Ces œuvres sont traditionnellement qualifiées de capsules temporelles lorsque leurs messages polysémiques apparaissent, progressivement, selon les éclairages scrutateurs numineux révélés à la lumière de l’actualité, à la manière des éclairages lumineux des luminaires qui révèlent les Baphomets des castrum templum, dont la Tour à l'échauguette est un symbole et un signal, signifiant qu'il faut trouver un message codé, les pierres d'une Tour sont allégoriquement des lettres, qui forment les mots d'un message caché, enroulé dans un tube/capsule scellé(e), l'échauguette, comme sur la toile exposée à la chapelle Sainte Catherine de Lizio (cf. la Société des Angéliques).
Les Baphomets sont des intailles, empreintes, sceaux sculptés ou taillés en creux, dans la pierre, formant des compositions émergentes à certaines heures, dates et années en fonction de l'incidence des rayons de la lumière solaire, lunaire ou autres, ... différents rouleaux/phylactères sont, ainsi, encodés et enchâssés dans la capsule temporelle du tableau de Lizio, et sont comme ces fresques superposées qui apparaissent ... à l'aulne du temps révélant par transparence, certains éléments signifiés, cachés dans le montré.
Le biais cognitif de la scrutation méthodique du tableau de Lizio (1890), actualisée à l'horizon des événements de 2025, met en évidence certains événements cruciaux et dates symboliques.
Ces messages polysémiques apparaissent progressivement et ciblent certains événements marquant / clivant de notre contemporalité (cf. Credo Veritas Liber 8 - Le Roi des Aulnes), et jusqu’à (au moins) l’année 2026.
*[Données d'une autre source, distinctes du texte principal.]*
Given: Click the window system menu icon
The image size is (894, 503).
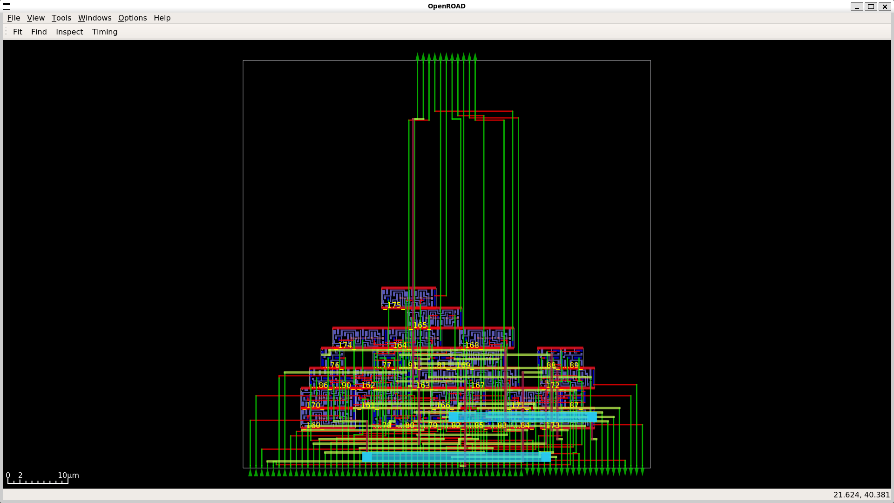Looking at the screenshot, I should tap(7, 6).
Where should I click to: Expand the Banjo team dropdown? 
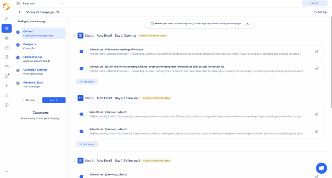tap(62, 3)
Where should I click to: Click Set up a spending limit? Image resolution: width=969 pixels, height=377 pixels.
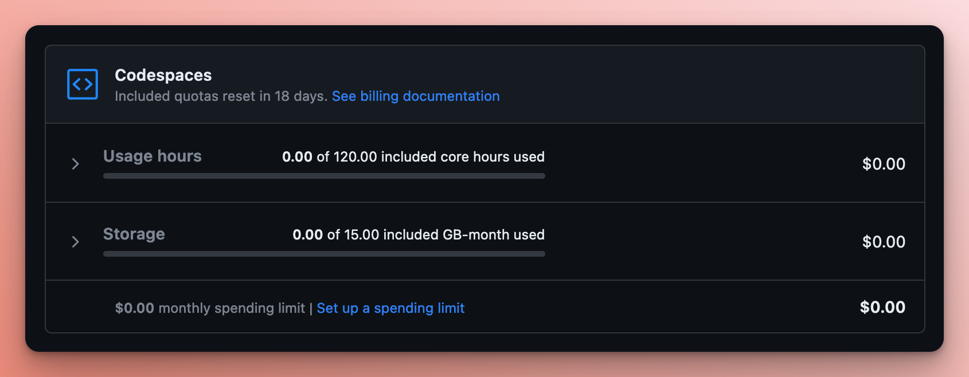point(390,308)
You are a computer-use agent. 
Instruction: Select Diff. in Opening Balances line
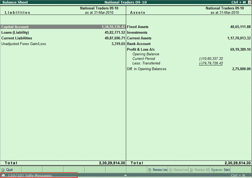click(x=189, y=69)
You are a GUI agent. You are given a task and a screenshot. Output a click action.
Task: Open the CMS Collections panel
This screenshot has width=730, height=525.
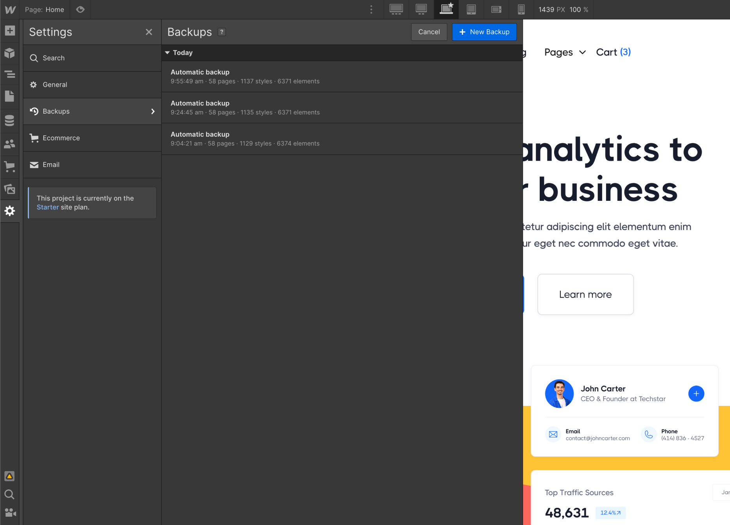tap(10, 120)
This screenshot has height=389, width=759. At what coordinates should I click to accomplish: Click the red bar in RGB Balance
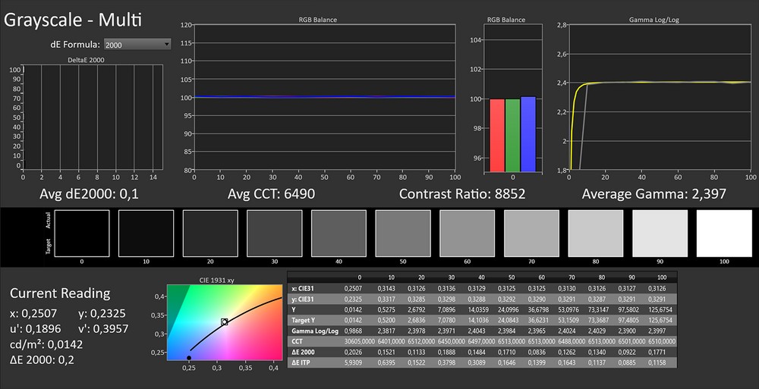click(x=497, y=134)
« En quittant mes amis rencontrés à l'étape, là-haut sur la colline, je leur dirai :
Adieu laissez-moi repartir, avec le vent, je ne suis pas de ce pays. »
[Auguste Coudray]
Tapisserie au point de Bayeux
XIe siècle
Scène 18 : Et ils arrivèrent à Dol et Conan s’enfuit à Rennes.
Le Parlant - Le Cachant - Le Signifiant
Les broderies au Point de Bayeux, avec les bordures inférieures et supérieures, accompagnant la trame centrale, sont un modèle figuratif de l'écriture polysémique, témoignant de l'intrication du réel et du surnaturel, au travers de fables telles celles du Loup et de l'Agneau ou du Corbeau et du Renard et des figurations chimériques typiques comme celles des centauresses (prostituées) ou des sphinx (gardiens du trésor des énigmes), la comète de Halley, etc. cf. La Tapisserie de Bayeux - XIe siècle.